Alors qu’il a déjà répondu pendant une heure jeudi aux questions de Jean-Pierre Pernaut dans le 13H de TF1, le chef de l’Etat revient dimanche soir sur BFMTV/RMC et sur le site de Mediapart, pour une interview de deux heures, conduite par Jean-Jacques Bourdin et Edwy Plenel. Deux entretiens télévisés, pour un total de trois heures de direct, en trois jours seulement.
Une séquence de reconquête
La prise de parole d’Emmanuel Macron trouve sa justification au regard du contexte social, de plus en plus tendu : la colère des cheminots, la mobilisation étudiante, la grogne des retraités à cause de la hausse de la CSG, et, depuis le début de la semaine, celle des militants évacués manu militari du site de Notre-Dame-des-Landes. "Les fronts sociaux s’ouvrent de toutes parts, sans que l’on en voit les limites pour l’instant. La période est particulièrement difficile pour le pouvoir", analyse ainsi auprès d’Europe 1 Philippe Moreau Chevrolet, spécialiste de la communication politique et président de MCBG Conseil.

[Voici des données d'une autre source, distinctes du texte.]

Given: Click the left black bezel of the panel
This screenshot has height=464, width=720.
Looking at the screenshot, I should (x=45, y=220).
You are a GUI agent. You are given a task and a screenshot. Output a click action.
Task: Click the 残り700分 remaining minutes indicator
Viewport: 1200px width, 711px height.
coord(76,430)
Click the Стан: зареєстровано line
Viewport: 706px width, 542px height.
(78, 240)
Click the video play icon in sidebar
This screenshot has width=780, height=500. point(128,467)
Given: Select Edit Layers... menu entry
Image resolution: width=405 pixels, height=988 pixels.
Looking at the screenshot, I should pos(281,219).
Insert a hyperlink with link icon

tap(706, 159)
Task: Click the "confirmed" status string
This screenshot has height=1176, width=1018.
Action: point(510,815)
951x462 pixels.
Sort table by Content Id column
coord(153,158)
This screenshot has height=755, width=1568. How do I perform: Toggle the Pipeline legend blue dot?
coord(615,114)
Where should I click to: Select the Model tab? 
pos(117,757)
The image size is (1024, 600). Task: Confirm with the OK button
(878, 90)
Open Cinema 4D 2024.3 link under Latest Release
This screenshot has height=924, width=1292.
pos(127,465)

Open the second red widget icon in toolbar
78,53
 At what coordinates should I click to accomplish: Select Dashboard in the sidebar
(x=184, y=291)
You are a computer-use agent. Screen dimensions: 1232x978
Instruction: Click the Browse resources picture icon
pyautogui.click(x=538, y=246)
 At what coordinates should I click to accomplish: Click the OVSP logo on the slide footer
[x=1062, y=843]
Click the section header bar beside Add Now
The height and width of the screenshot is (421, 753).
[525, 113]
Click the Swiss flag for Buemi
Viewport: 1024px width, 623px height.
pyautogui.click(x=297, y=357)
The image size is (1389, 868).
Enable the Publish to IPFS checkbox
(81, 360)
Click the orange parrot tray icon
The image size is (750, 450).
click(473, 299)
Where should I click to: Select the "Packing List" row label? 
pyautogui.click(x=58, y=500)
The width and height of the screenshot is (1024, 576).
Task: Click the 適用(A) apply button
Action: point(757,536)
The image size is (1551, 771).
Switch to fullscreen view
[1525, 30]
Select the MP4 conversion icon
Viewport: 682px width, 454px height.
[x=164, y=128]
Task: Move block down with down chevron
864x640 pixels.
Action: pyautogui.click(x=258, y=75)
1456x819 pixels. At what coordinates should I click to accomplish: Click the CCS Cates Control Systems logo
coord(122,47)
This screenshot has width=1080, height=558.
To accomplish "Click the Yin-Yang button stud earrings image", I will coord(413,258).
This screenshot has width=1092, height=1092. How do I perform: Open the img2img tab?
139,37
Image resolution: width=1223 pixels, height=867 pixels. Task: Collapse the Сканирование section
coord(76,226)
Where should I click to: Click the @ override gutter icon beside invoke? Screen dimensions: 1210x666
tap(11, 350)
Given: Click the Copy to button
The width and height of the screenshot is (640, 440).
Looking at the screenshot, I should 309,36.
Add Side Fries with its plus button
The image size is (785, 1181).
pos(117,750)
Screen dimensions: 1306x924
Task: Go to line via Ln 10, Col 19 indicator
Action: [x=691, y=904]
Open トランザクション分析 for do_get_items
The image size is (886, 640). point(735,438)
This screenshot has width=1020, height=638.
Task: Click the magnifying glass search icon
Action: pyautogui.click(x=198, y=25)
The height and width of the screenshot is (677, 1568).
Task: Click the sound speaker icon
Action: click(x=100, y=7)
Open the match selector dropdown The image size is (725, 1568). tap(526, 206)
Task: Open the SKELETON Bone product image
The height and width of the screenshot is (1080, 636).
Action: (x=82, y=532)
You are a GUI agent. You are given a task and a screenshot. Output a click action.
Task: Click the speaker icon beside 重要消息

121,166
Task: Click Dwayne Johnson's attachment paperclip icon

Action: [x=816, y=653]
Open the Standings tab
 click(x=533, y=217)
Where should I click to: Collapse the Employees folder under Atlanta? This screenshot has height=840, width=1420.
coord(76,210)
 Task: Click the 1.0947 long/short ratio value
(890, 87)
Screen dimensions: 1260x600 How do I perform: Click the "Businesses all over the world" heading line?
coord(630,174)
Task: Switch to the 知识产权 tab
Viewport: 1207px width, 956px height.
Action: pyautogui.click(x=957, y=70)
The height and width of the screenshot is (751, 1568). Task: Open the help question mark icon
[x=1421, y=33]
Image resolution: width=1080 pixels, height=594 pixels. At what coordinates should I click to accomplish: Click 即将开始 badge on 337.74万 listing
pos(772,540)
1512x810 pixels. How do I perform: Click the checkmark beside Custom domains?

D’où cette séquence médiatique de défense et de reconquête en deux volets. "Avec le 13H de Jean-Pierre Pernaut, Emmanuel Macron s’est adressé à un électorat populaire de droite, composé des retraités qui ont voté pour lui et dont il est en train de perdre la confiance", résume le communicant. "En allant parler à Jean-Jacques Bourdin et à Edwy Plenel, il s’adresse cette fois à une élite urbaine, active et plus à gauche", poursuit-il.
Une parole qui se met en scène…
Mais à trop parler, ne risque-t-on pas de lasser ? "Il peut démonétiser sa parole", avertit dans les colonnes du Figaro Arnaud Benedetti, professeur associé en histoire de la communication à l'Université Paris IV La Sorbonne. Mais pour Philippe Moreau Chevrolet, la capacité du chef de l’Etat à créer l’événement doit aussi le garantir du risque de banalisation. Le 13H de TF1, délocalisé en campagne, dans une école, était un inédit pour un président de la République que l’on attend plutôt à la grande messe du 20H. Il était interrogé par un Jean-Pierre Pernaut peu coutumier des interviews présidentielles. À noter que le journaliste avait déjà conduit, en duo avec Yves Calvi, un entretien de Nicolas Sarkozy en octobre 2011. À l’époque, il avait été qualifié de "médiateur entre le président et son cœur de cible électoral […] : un public âgé, provincial, conservateur et inactif", par un certain Bruno Roger-Petit pour L'Obs, et devenu depuis… porte-parole de l’Elysée.
Dimanche soir, le décor change du tout au tout. La petite école de campagne laisse place au foyer monumental du théâtre du Palais de Chaillot, avec vue sur la tour Eiffel. Emmanuel Macron, en passant de TF1 à une chaîne d’information en continu et un site d’investigation, devrait aussi renouveler son registre et donc son discours.
" Emmanuel Macron va passer en trois jours de Charles de Gaulle à Steve Jobs "
La fracture sociale pourrait laisser place à des questions sur la laïcité après une prise de parole polémique au Collège des Bernardins ; sur la réforme des institutions, dont certaines orientations soulèvent l’opposition de la droite, ou encore sur la réduction du déficit, alors que le gouvernement n’entend pas redistribuer la "cagnotte fiscale". Mais c'est surtout la Syrie qui devrait être au centre du débat, au lendemain des frappes aériennes menées par la France, le Royaume-Uni et les Etats-Unis.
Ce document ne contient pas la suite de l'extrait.